Could you restate word for word every line from the one containing "This screenshot has width=1354, height=601." to the end of the data below, pictures excluded?

═════ Extracted records ═════

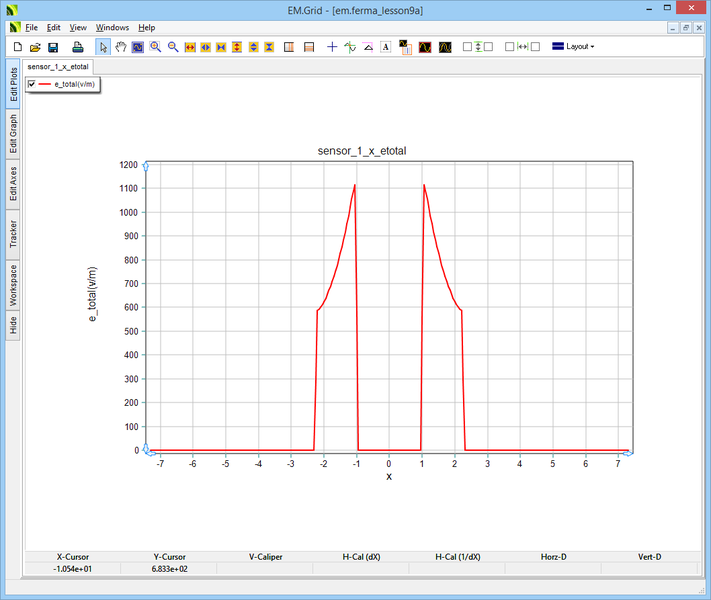
Task: Click the Hide side panel button
Action: (x=13, y=325)
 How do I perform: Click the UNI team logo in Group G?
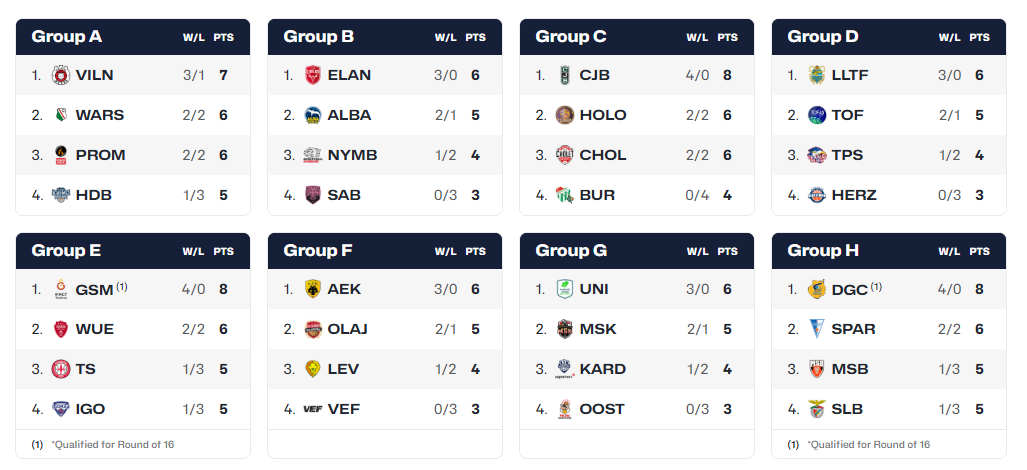coord(565,289)
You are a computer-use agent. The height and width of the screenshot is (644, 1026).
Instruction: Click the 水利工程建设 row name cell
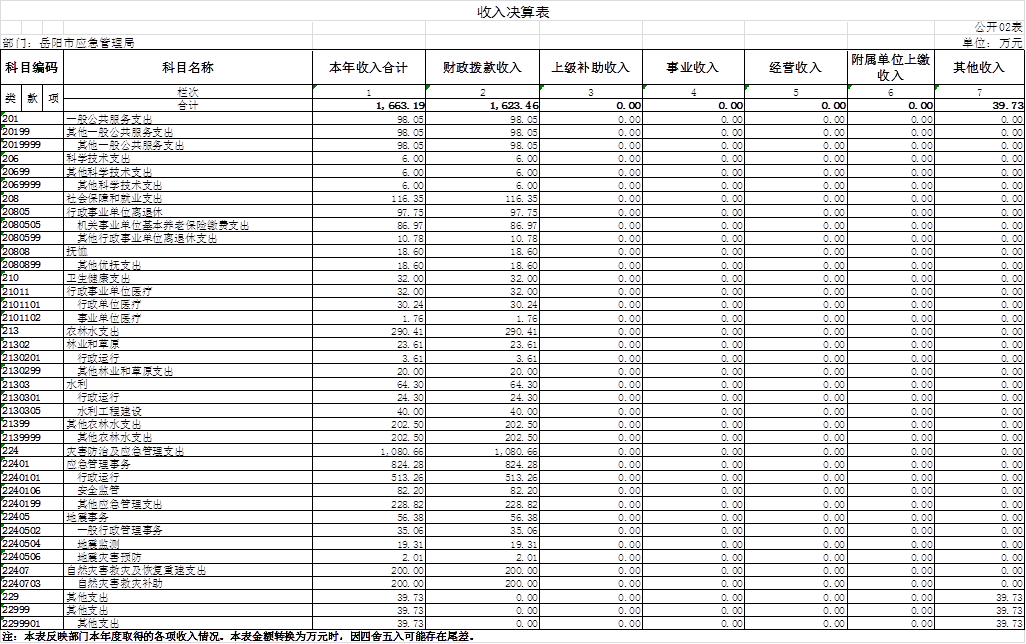(109, 411)
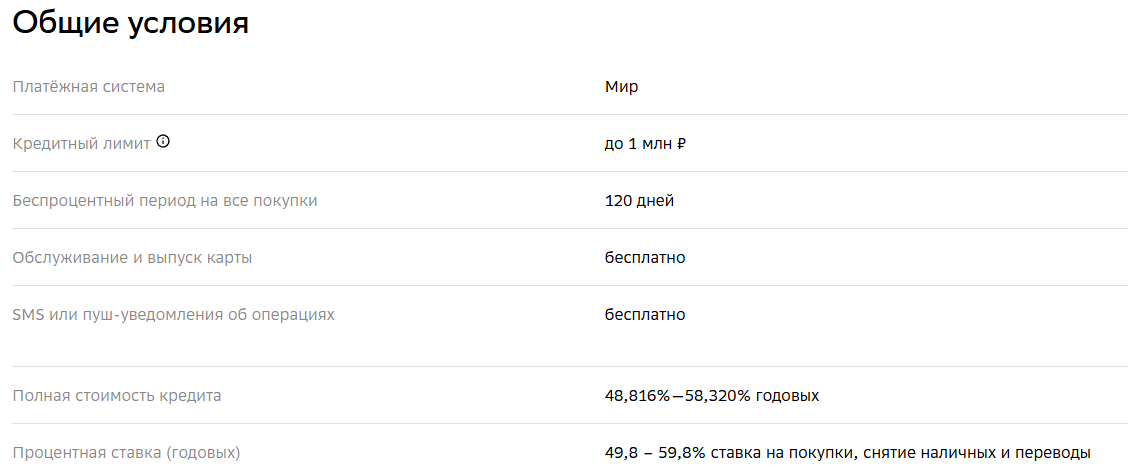Click the до 1 млн ₽ value
1128x476 pixels.
click(645, 144)
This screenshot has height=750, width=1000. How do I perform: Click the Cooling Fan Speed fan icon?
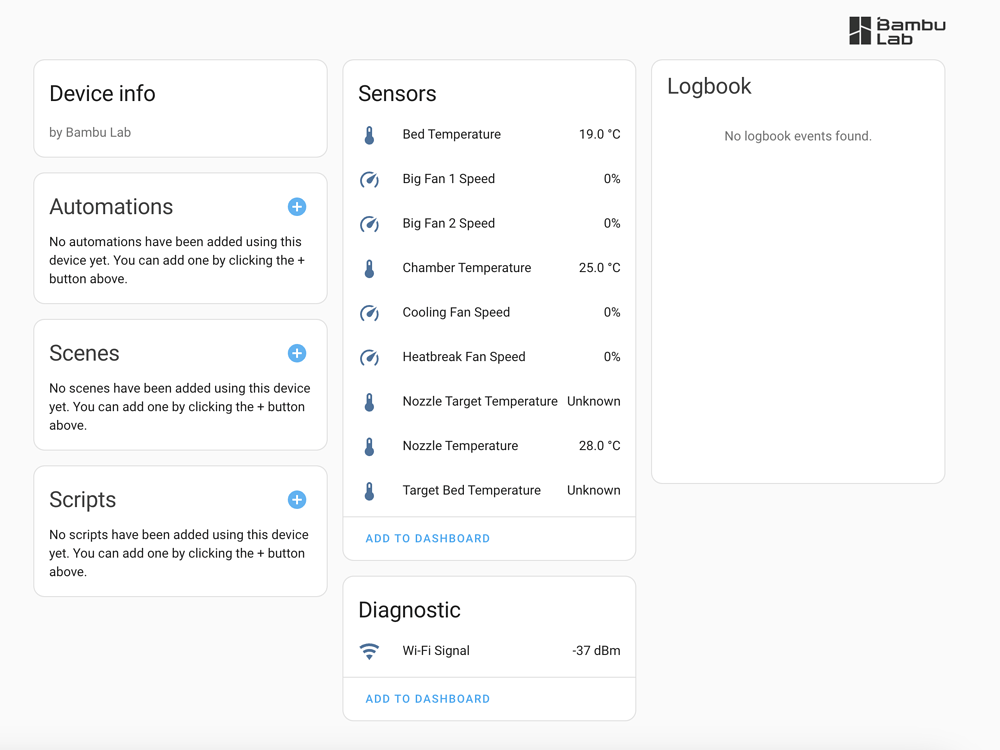(x=370, y=312)
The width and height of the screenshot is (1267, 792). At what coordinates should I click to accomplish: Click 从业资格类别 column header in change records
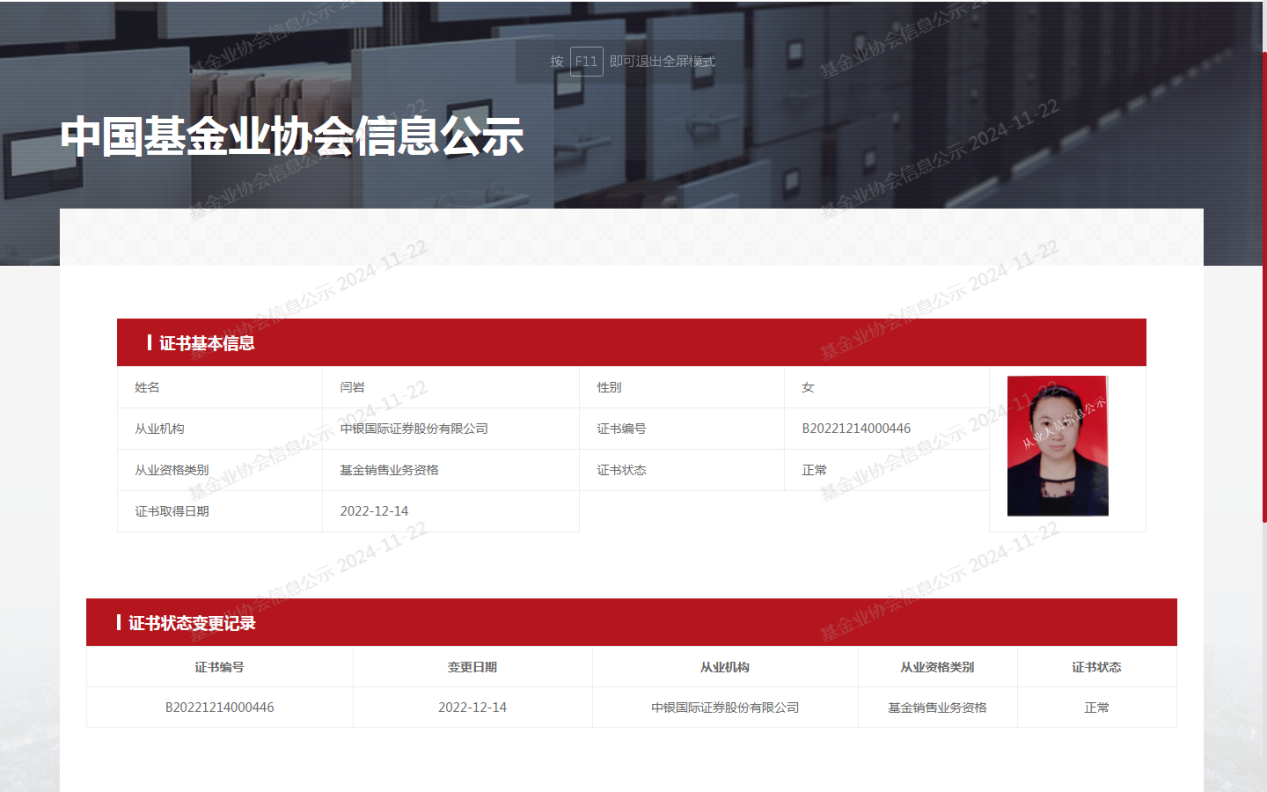click(x=937, y=667)
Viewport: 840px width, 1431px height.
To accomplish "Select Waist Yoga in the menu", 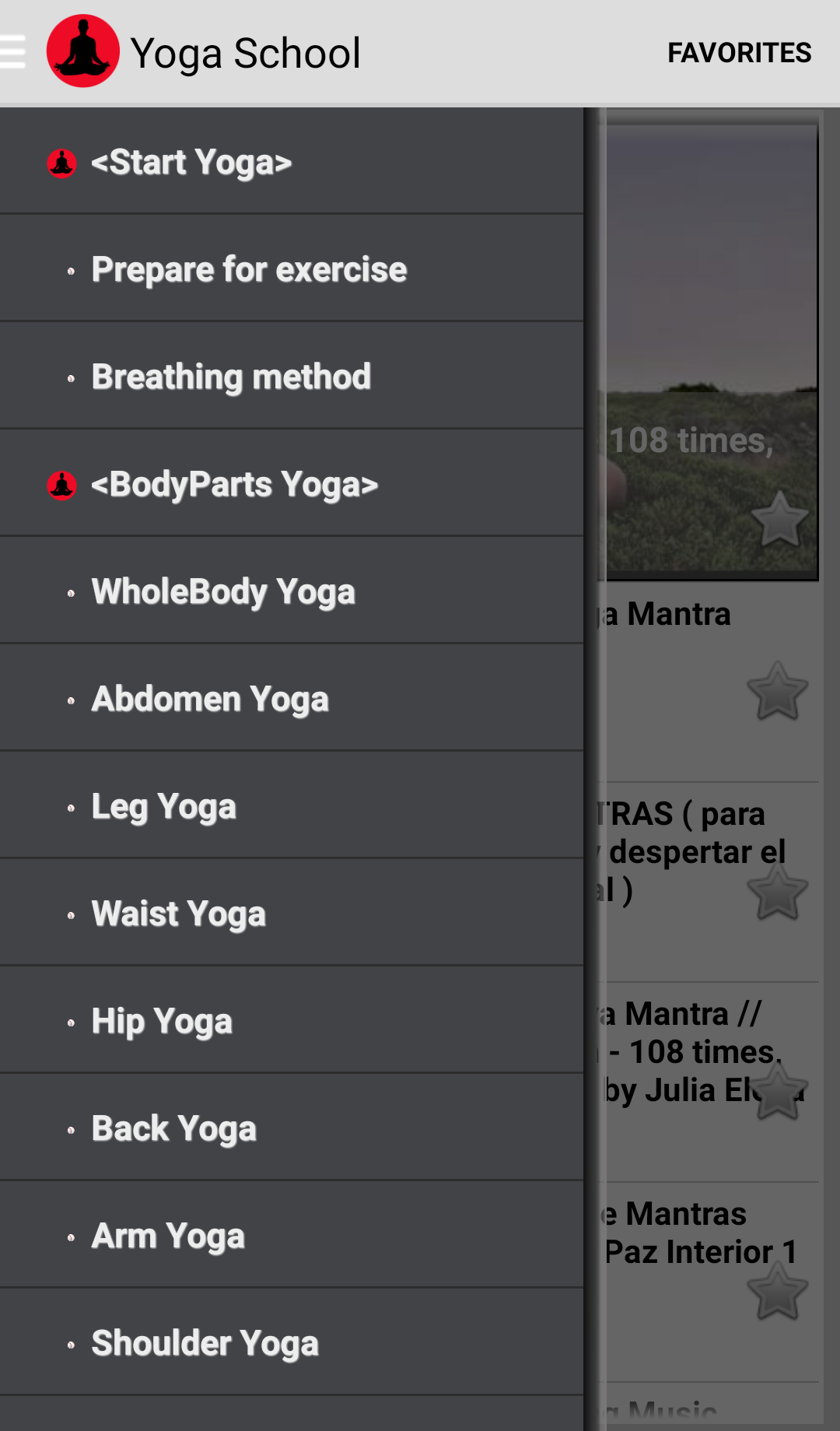I will [178, 914].
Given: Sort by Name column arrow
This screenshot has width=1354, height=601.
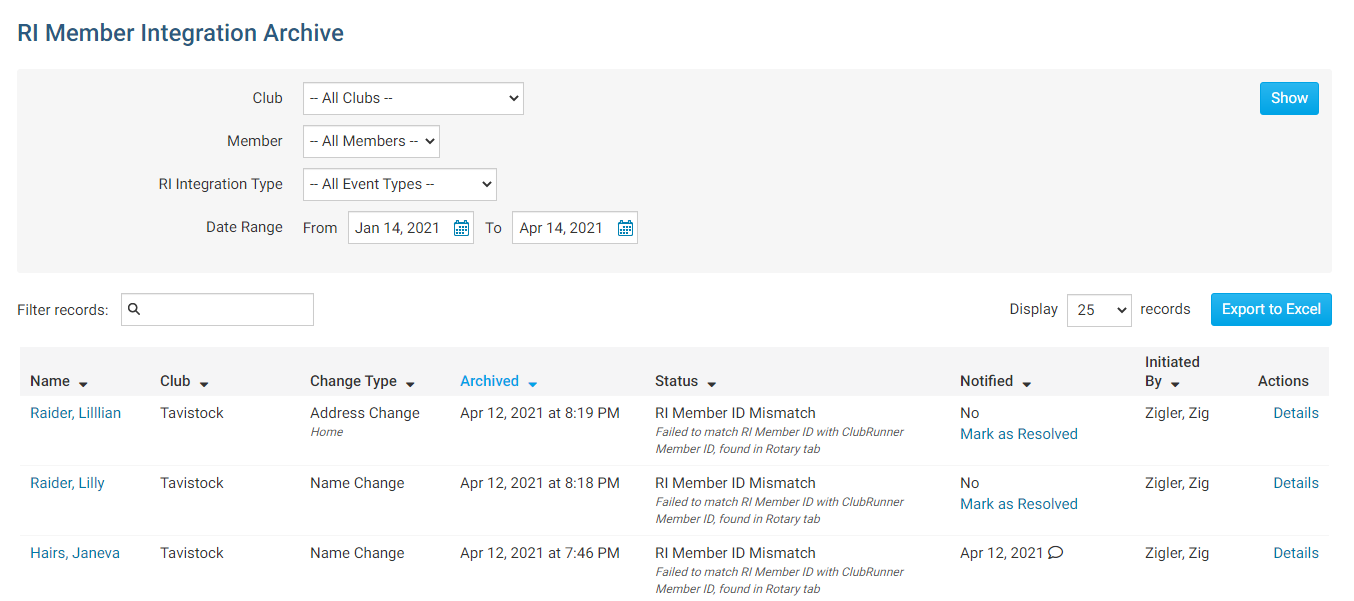Looking at the screenshot, I should pos(83,384).
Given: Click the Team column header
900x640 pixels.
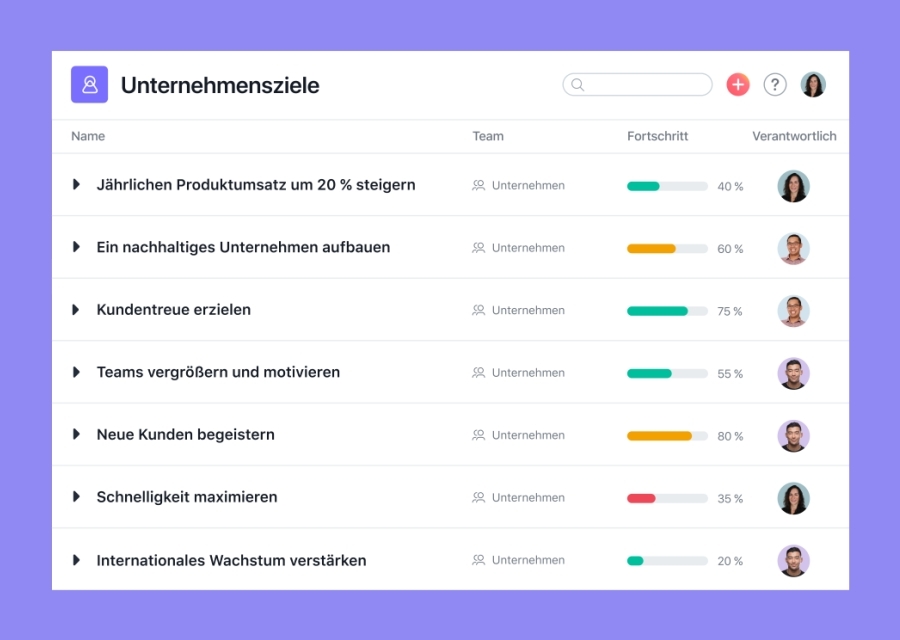Looking at the screenshot, I should (x=488, y=136).
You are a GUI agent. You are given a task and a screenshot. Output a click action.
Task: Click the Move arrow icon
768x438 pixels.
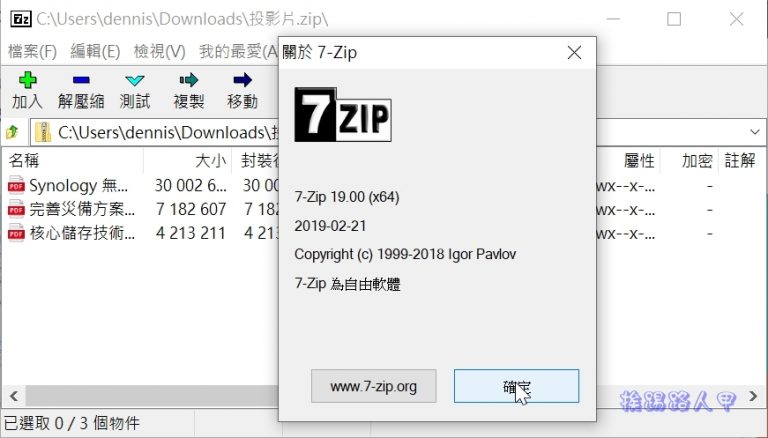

═════

**Reply:**
This screenshot has width=1354, height=601.
Looking at the screenshot, I should pos(83,384).
Given: Click the Team column header
900x640 pixels.
Looking at the screenshot, I should (x=488, y=136).
You are a GUI agent. You are given a task and a screenshot. Output a click action.
Task: Click the Move arrow icon
768x438 pixels.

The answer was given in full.